I’m just as sorry as I can be about those two sticks of butter being turned upside down in the picture. It’s driving me CRAZY, but there’s nothing I can do about it now. And I thought about re-staging the whole picture just to get those sticks of butter turned right side up for once and for all, but I really don’t want to have to explain to my husband why I’m re-staging a photograph of pound cake ingredients. Frankly, he thinks I’m plenty crazy as it is.
So.
First you butter and flour a tube pan; then preheat your oven to 325 degrees.


And by the way, that’s some Food Network Chuck Wagon Cook-Off something-or-other in the background. You’ll be well-familiar with it by the end of this post because I think the chuck wagoners made it into just about every shot. Since I have mad photography skillz and all.

And just FYI: the batter is much, much tastier than the cowboy’s expression might indicate. You’ll have to take my word for it.


And then, if you’re Alex, you talk to the egg a little bit as it’s blended into the batter. Because you’re relational.

It’s actually quite responsible.

And if you’re wondering why this last picture is such poor quality, it’s because I was adding flour to a mixing bowl with my left hand while holding a camera with my right hand and simultaneously asking a four year-old to PLEASE KEEP HIS HANDS OUT OF THE FLOUR BECAUSE MAMA IS TRYING TO TAKE A PICTURE FOR THE BLOG.
It was a tender mother/child moment.
So tender, in fact, that I didn’t get a picture of the next step: pouring the milk in the mixing bowl. I was just completely overcome by the sweetness of that whole flour-adding experience. Such a precious memory. I’m sure you understand.

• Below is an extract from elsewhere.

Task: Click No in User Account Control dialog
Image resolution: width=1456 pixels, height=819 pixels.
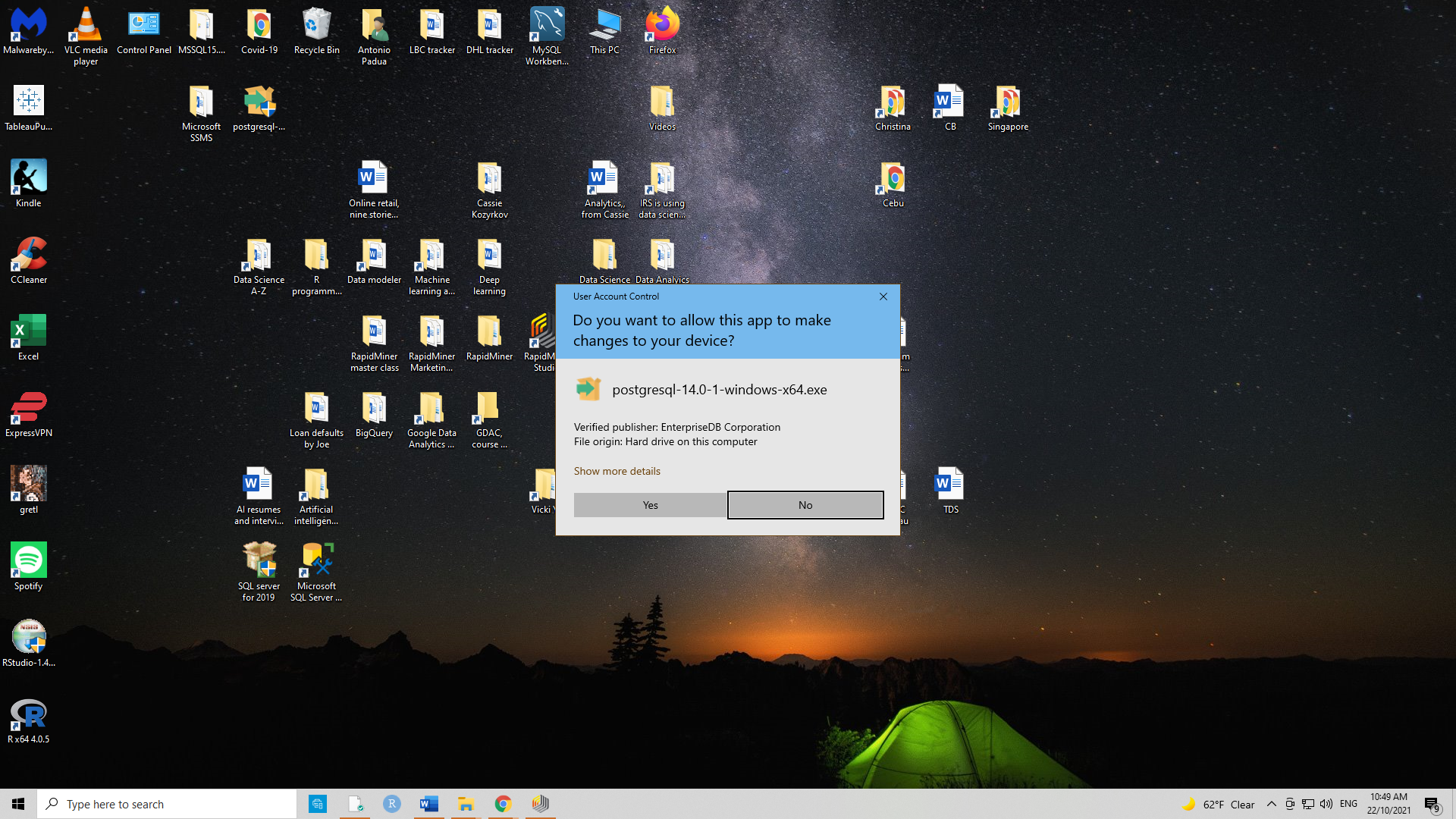Action: click(x=805, y=505)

Meanwhile, on Food Network, someone is placing coals around a cast iron pot.
For some reason it’s very important to me that we’re all acknowledging what’s happening on the TV.
This is no different than, well, ever.

Remember: stir in the baking powder WITH A FORK. If you try to be all cool and use a spoon instead, I suspect the cake batter will catch on fire.
This is only a hunch.
And then, provided that you’re not having to extinguish batter-y flames as a result of your devil-may-care-spoon-using-bravado, you pour the batter in the (BUTTERED! AND FLOURED!) tube pan. There’s no need to smooth out the batter or try to get rid of air bubbles; the batter is so thick that everything will even out once the cake is in the oven.
And just so you know: I’m totally on to Alex’s end game. He may have been all “Mama, I want to help you” and “Mama, you’re the best cooker cake in the whole wide world,” but make no mistake – he is a boy whose primary cake-baking objective was to lick the bowl.
I sort of respect that, actually.
Anyway, bake your cake for one hour and fifteen minutes at 325. It may need to bake a little longer depending on your oven; mine took about an hour and a half.
But the end result is absolutely worth the wait.

And it won’t be any time at all before the whole thing disappears.